■ **Entries shown**
*** Begin section ***

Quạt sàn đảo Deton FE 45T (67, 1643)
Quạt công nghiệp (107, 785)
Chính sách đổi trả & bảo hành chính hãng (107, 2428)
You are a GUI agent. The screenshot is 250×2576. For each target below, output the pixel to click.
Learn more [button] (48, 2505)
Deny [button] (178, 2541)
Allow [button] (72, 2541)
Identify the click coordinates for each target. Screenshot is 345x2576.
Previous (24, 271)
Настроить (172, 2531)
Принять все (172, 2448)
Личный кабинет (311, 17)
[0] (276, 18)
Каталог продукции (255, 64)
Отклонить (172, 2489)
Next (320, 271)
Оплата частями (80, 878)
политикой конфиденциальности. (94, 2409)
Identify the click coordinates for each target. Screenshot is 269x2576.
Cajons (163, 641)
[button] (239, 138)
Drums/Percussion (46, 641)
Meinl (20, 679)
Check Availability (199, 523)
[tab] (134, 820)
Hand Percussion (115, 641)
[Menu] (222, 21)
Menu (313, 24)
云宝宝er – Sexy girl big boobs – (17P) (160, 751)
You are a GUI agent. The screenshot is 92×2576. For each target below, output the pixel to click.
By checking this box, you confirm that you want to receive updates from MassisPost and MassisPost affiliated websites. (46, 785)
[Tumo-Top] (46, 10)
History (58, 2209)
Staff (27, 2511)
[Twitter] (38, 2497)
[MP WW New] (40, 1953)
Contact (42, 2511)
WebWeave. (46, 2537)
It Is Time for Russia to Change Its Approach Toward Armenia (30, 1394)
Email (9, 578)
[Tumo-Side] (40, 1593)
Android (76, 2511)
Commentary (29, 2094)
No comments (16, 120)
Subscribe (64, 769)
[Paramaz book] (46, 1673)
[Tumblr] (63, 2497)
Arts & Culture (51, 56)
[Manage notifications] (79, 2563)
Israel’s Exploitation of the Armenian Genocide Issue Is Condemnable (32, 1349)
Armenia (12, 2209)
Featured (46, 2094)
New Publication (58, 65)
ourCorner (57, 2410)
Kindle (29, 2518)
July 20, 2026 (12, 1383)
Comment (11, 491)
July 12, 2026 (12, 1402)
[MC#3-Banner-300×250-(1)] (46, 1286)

*** End section ***

■ **What needs to be done**
Only the lines with the string "below" are wanted; pick them out of the records above and copy them.

■ **Solution to this problem**
You are a GUI agent. The screenshot is 250×2576. For each target below, output the pixel to click.
You are a GUI agent. The screenshot is 92×2576. For each target below, output the pixel to click.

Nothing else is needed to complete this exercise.